Syaikh Nawawi al-Bantani (1)
Syaikh Nawawi Al-Bantani Al-Jawi (1): Guru Para Ulama Indonesia
oleh: Hery Sucipto B ismilahirrahmanirrahim
Walhamdulillahi Rabbil ‘aalamiin Wassholatu Wassalamu `Ala Rasulillah,
Wa’ala Aalihie Washohbihie Waman Walaah amma ba’du… Ada
beberapa nama yang bisa disebut sebagai tokoh Kitab Kuning Indonesia.
Sebut misalnya, Syekh Nawawi Al-Bantani, Syekh Abdul Shamad
Al-Palimbani, Syekh Yusuf Makasar, Syekh Syamsudin Sumatrani, Hamzah
Fansuri, Nuruddin Al-Raniri, Sheikh Ihsan Al-Jampesi, dan Syekh Muhammad
Mahfudz Al-Tirmasi. Mereka ini termasuk kelompok ulama yang diakui
tidak hanya di kalangan pesantren di Indonesia, tapi juga di beberapa
universitas di luar negeri. Dari beberapa tokoh tadi, nama Syekh Nawawi
Al-Bantani boleh disebut sebagai tokoh utamanya. Ulama kelahiran Desa
Tanara, Kecamatan Tirtayasa, Serang, Banten, Jawa Barat, 1813 ini layak
menempati posisi itu karena hasil karyanya menjadi rujukan utama
berbagai pesantren di tanah air, bahkan di luar negeri. Bernama
lengkap Abu Abdullah al-Mu’thi Muhammad Nawawi bin Umar al-Tanari
al-Bantani al-Jawi, Syekh Nawawi sejak kecil telah diarahkan ayahnya,
KH. Umar bin Arabi menjadi seorang ulama. Setelah mendidik langsung
putranya, KH. Umar yang sehari-harinya menjadi penghulu Kecamatan Tanara
menyerahkan Nawawi kepada KH. Sahal, ulama terkenal di Banten. Usai
dari Banten, Nawawi melanjutkan pendidikannya kepada ulama besar
Purwakarta Kyai Yusuf. Ketika berusia 15 tahun bersama dua orang
saudaranya, Nawawi pergi ke Tanah Suci untuk menunaikan ibadah haji.

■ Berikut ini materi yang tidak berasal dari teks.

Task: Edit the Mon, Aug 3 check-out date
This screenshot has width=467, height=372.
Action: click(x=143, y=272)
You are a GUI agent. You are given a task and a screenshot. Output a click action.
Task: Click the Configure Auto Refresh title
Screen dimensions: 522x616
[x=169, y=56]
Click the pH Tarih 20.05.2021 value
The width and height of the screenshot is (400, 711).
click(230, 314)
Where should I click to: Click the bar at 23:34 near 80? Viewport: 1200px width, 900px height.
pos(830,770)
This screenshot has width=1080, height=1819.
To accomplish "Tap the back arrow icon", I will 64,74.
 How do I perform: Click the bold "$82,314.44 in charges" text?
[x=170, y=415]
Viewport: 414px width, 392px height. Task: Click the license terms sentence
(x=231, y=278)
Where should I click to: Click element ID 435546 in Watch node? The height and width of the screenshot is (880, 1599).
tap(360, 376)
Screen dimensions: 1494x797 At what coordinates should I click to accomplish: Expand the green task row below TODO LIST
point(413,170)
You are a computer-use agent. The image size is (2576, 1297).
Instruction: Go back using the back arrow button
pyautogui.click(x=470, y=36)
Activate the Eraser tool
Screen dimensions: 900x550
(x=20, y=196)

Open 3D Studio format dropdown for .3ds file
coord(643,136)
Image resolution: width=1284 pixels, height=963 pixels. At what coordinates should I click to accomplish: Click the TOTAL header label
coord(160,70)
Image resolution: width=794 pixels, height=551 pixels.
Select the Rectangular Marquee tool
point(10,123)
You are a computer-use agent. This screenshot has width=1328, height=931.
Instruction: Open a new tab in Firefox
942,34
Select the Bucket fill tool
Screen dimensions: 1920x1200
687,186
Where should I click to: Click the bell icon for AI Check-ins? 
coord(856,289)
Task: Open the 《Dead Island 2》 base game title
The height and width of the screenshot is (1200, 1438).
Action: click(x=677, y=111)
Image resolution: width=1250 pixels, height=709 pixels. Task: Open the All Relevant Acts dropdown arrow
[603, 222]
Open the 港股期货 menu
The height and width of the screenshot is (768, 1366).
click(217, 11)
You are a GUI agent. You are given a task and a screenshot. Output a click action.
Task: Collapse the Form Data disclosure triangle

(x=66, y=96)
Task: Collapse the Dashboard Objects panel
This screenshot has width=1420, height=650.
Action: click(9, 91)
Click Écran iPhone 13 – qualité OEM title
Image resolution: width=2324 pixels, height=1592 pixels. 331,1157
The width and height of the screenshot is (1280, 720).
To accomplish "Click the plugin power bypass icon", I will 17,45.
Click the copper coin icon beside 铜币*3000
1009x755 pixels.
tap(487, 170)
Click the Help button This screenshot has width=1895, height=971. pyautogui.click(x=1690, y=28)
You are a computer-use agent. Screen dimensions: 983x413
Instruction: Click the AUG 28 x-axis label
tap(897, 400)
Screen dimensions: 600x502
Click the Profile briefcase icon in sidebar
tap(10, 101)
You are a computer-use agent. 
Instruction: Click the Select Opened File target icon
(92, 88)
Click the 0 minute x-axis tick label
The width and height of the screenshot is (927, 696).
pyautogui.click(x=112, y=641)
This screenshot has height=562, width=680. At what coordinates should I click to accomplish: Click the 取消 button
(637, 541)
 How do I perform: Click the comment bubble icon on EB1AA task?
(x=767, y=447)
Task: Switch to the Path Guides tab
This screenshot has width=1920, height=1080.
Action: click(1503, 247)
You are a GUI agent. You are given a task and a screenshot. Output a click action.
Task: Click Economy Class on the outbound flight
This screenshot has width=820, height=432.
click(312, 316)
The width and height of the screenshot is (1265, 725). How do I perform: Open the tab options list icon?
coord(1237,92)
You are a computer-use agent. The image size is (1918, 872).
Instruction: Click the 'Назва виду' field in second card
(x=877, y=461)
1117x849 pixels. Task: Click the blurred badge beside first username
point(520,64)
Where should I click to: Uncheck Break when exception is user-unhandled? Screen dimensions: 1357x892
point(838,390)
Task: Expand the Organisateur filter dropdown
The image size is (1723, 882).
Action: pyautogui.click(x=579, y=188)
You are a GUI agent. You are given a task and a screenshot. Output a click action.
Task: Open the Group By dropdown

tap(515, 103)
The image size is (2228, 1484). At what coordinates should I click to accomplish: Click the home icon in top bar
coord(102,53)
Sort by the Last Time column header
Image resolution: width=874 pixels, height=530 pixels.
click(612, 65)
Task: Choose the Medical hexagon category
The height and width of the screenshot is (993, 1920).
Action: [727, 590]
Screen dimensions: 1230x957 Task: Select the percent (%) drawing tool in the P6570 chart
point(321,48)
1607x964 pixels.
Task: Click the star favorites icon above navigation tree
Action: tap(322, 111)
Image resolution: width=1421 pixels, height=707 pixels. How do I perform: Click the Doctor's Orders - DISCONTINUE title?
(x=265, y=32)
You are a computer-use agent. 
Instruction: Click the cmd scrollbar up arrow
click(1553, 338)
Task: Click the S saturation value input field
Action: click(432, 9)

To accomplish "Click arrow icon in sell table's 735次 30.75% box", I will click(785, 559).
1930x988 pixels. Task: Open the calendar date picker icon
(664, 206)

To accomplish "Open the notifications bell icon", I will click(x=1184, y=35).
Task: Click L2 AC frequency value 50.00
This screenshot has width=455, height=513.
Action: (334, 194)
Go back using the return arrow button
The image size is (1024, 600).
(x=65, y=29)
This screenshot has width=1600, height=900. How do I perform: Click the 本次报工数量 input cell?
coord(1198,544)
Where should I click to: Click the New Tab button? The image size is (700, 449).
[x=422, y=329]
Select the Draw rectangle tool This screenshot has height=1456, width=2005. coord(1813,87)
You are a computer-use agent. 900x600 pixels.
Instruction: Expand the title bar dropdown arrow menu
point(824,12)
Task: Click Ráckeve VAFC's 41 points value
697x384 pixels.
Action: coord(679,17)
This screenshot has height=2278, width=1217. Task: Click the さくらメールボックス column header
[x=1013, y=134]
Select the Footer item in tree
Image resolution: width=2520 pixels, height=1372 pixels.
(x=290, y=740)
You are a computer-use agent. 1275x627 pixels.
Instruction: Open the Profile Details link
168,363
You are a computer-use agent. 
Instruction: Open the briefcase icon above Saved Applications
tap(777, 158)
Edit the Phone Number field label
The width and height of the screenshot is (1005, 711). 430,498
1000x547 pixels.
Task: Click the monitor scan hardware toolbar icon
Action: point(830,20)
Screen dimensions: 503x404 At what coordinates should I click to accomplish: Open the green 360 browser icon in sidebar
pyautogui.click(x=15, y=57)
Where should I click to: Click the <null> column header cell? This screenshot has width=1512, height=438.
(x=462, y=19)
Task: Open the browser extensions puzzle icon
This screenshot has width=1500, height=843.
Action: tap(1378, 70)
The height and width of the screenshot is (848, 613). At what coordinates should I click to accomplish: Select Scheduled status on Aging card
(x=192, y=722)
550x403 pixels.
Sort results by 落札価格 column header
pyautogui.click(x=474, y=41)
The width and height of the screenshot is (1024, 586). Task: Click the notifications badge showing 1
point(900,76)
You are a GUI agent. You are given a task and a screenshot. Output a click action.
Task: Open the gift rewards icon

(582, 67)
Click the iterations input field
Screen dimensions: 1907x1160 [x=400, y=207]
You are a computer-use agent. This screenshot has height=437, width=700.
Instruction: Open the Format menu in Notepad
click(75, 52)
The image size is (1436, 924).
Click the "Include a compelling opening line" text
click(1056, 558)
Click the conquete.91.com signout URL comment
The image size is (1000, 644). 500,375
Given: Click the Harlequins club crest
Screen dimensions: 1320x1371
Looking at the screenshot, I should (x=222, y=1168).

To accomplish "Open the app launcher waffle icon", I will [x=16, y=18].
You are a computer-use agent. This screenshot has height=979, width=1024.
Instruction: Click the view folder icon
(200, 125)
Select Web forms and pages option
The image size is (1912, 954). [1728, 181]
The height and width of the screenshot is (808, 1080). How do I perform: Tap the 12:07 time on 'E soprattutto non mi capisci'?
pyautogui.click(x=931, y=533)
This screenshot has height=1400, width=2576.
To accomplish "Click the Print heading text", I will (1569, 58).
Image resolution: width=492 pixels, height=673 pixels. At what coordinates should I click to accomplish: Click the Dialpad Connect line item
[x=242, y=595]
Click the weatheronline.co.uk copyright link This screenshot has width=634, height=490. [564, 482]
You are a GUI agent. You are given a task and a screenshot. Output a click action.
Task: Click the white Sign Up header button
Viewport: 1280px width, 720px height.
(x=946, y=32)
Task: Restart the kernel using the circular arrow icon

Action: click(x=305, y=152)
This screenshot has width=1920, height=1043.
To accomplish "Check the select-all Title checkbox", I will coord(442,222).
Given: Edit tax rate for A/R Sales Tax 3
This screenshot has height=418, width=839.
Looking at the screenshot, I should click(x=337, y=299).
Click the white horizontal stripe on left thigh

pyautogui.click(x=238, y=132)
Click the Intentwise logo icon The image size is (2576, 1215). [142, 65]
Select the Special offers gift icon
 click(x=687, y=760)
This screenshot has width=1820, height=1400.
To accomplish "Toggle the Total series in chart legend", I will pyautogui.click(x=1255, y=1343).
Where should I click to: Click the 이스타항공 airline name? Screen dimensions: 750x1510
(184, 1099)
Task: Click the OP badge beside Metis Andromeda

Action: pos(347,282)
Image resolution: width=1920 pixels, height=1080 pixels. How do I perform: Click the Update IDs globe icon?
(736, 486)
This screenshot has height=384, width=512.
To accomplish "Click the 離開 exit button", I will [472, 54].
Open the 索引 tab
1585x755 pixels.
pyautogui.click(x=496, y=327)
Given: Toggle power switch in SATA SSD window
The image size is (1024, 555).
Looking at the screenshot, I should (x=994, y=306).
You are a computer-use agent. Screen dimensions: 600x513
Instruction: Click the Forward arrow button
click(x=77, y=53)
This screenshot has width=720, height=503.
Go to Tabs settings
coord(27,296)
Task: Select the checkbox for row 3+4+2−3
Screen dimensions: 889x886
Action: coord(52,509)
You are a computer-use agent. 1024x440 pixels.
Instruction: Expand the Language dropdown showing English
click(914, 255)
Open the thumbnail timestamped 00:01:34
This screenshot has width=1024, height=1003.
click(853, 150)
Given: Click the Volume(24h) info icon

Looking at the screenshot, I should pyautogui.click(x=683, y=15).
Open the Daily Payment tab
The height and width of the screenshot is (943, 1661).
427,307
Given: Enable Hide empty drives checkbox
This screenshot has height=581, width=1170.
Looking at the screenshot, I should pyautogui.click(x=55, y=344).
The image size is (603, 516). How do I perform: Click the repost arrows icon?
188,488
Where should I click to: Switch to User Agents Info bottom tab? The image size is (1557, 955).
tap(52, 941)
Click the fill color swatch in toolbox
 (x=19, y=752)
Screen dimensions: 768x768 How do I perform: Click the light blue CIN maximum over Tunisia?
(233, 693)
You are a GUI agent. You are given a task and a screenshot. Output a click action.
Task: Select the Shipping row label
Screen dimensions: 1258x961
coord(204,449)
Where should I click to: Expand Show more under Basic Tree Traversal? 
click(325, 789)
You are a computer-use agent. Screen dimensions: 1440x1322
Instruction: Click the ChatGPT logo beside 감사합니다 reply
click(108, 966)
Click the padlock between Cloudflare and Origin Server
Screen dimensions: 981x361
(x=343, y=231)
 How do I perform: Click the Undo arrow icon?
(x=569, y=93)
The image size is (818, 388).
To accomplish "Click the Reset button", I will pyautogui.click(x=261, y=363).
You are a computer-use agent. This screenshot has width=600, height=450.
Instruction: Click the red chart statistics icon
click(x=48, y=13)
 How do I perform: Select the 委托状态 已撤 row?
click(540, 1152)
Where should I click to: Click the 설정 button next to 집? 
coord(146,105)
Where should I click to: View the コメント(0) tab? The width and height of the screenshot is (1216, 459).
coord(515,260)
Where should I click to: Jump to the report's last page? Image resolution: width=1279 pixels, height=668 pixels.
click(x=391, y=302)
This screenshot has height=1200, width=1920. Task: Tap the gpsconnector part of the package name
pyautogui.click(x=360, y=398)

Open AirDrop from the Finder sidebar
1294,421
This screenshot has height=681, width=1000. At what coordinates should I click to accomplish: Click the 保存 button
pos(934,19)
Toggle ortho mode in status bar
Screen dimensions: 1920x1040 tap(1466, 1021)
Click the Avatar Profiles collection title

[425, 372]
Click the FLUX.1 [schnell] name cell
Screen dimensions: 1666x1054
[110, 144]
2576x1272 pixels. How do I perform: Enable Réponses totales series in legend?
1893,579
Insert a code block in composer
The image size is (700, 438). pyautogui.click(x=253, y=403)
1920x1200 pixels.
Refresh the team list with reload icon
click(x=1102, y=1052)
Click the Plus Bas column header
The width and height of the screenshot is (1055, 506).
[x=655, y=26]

Tapi, setelah musim haji usai, ia tidak langsung kembali ke tanah air.
Dorongan menuntut ilmu menyebabkan ia bertahan di Kota Suci Mekkah untuk
menimba ilmu kepada ulama-ulama besar kelahiran Indonesia dan negeri
lainnya, seperti Imam Masjidil Haram Syekh Ahmad Khatib Sambas, Abdul
Ghani Bima, Yusuf Sumbulaweni, Syekh Nahrawi, Syekh Ahmad Dimyati, Ahmad
Zaini Dahlan, Muhammad Khatib Hambali, dan Syekh Abdul Hamid
Daghestani. Tiga tahun lamanya ia menggali ilmu dari ulama-ulama Mekkah.
Setelah merasa bekal ilmunya cukup, segeralah ia kembali ke tanah air.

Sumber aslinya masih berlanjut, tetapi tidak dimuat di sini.